How do you solve Can Place Flowers on LeetCode?

Can Place Flowers (LeetCode #605) can be solved using Brute Force or Optimal Solution. The optimal approach is Optimal Solution with O(n) time complexity and O(1) space complexity. Key insight: Understanding the constraints of adjacent plots is crucial for determining valid planting positions.

What is the time complexity of Can Place Flowers?

The optimal solution for Can Place Flowers runs in O(n) time and uses O(1) space. This approach runs in O(n) time because we only make a single pass through the flowerbed array, checking each plot once.

What is the brute force solution for Can Place Flowers?

The brute force approach for Can Place Flowers is Brute Force, with O(n²) time complexity and O(1) space complexity. The brute-force approach checks every possible position in the flowerbed to see if we can plant a flower. It tries to place a flower in each empty spot and checks if the adjacent spots are empty, which can be slow. The optimal Optimal Solution approach improves this to O(n).

What algorithm or data structure is used to solve Can Place Flowers?

Can Place Flowers uses the following concepts: Array, Greedy. The recommended patterns to study are: Greedy, Array.

What are the interview tips for Can Place Flowers?

Always clarify constraints and edge cases with the interviewer. Explain your thought process as you code, especially when transitioning from brute-force to optimal solutions. Practice dry runs of your solution to ensure you can explain it clearly.

What are common mistakes when solving Can Place Flowers?

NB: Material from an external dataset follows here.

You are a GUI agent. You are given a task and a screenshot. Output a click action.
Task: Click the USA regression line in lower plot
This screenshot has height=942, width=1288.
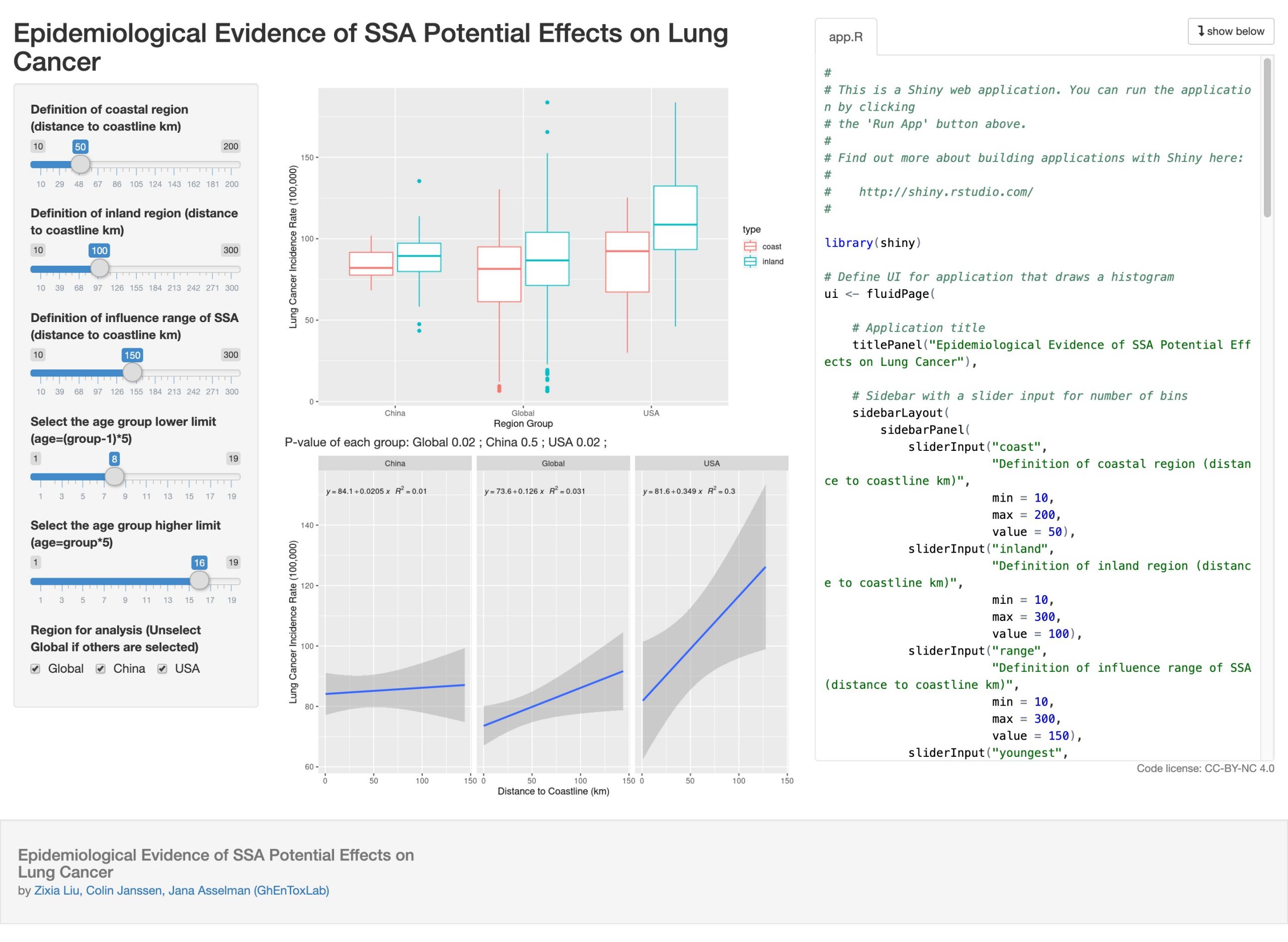click(x=704, y=633)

Not considering edge cases where the flowerbed starts or ends with empty plots. Failing to update the last planted position correctly can lead to incorrect counts.

#605

Can Place Flowers

Easy

ArrayGreedyGreedyArray

LeetCode ↗

Approaches

Brute ForceOptimal

Complexity Comparison

	Brute Force	Optimal Solution★
Time	O(n²)	O(n)
Space	O(1)	O(1)

💡

Intuition

Time O(n)Space O(1)

The optimal approach uses a single pass through the flowerbed, counting how many flowers can be planted without checking adjacent plots repeatedly. This is more efficient and straightforward.

⚙️

Algorithm

6 steps

1Step 1: Initialize a count for flowers planted and a variable to track the last position of a planted flower.
2Step 2: Iterate through the flowerbed array.
3Step 3: For each empty plot, check if it can be planted based on the last planted position.
4Step 4: If it can be planted, update the last planted position and increment the count.
5Step 5: If the count of planted flowers reaches n, return true.
6Step 6: After the loop, return false if n is not met.

solution.py11 lines

1def canPlaceFlowers(flowerbed, n):
2    count = 0
3    last_position = -2
4    for i in range(len(flowerbed)):
5        if flowerbed[i] == 0 and i - last_position > 1:
6            flowerbed[i] = 1
7            last_position = i
8            count += 1
9            if count >= n:
10                return True
11    return count >= n

ℹ

Complexity note: This approach runs in O(n) time because we only make a single pass through the flowerbed array, checking each plot once.

1Understanding the constraints of adjacent plots is crucial for determining valid planting positions.
2Efficiently tracking the last planted position can reduce unnecessary checks.

Solutions and explanations are original Tejav content. Problem titles © LeetCode — use the LeetCode button above for the full problem statement.